_WORK TO BE COMPLETED:_ Restate the data word for word and leave the images out.

_RECORD EXCERPTS:_
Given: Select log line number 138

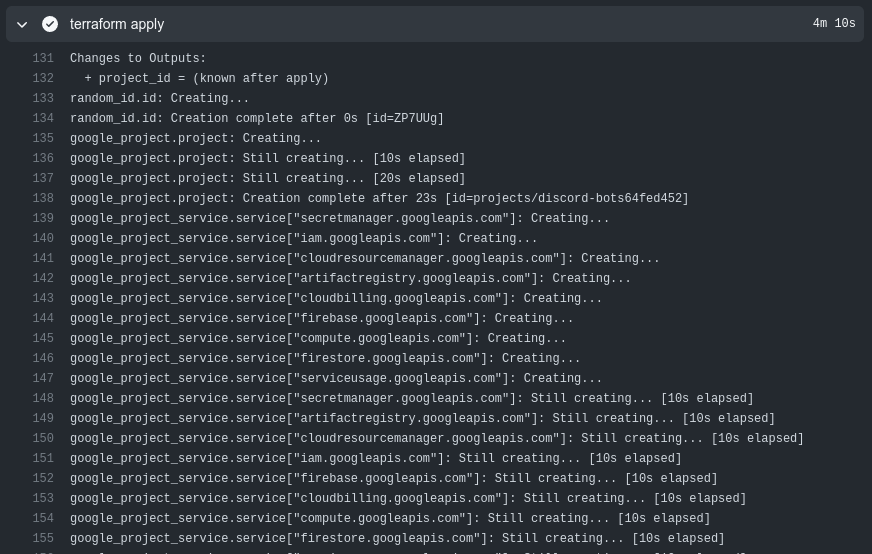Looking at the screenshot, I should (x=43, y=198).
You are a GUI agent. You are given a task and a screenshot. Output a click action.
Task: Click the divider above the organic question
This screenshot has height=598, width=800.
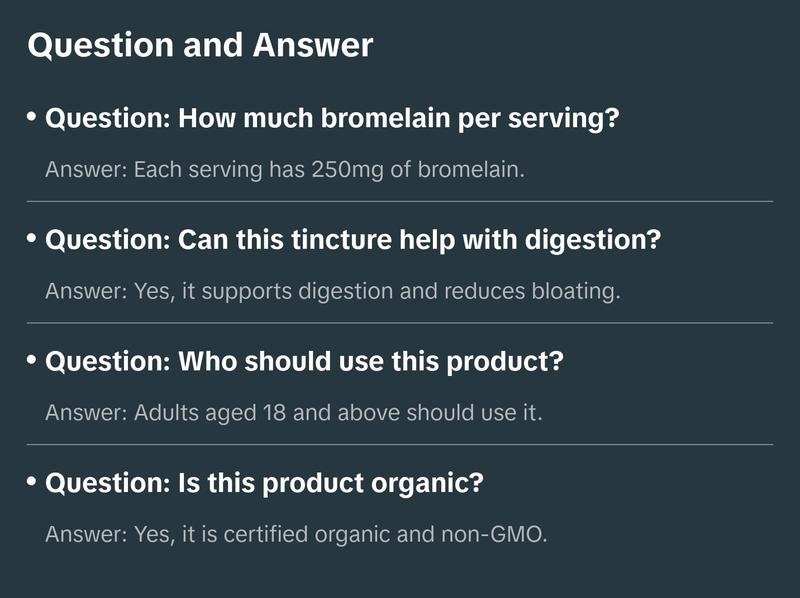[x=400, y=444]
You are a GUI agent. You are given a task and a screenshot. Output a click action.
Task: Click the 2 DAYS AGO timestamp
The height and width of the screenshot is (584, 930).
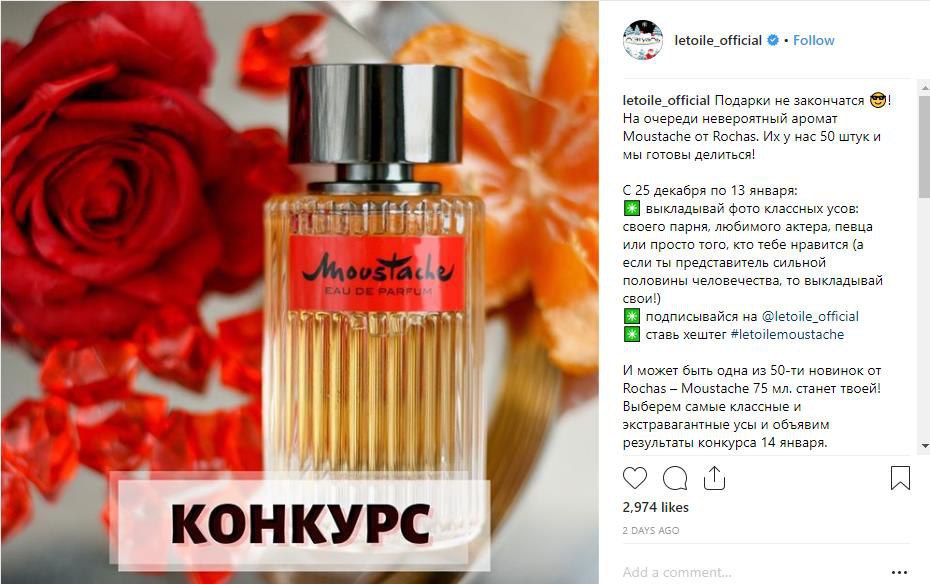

_WRITTEN REPLY:_
Given: Select log line number 138

Looking at the screenshot, I should (x=43, y=198).
You are a GUI agent. You are given a task and a screenshot. Output a click action.
Task: Click the divider above the organic question
This screenshot has height=598, width=800.
[x=400, y=444]
You are a GUI agent. You are given a task and a screenshot. Output a click action.
Task: Click the 2 DAYS AGO timestamp
The height and width of the screenshot is (584, 930).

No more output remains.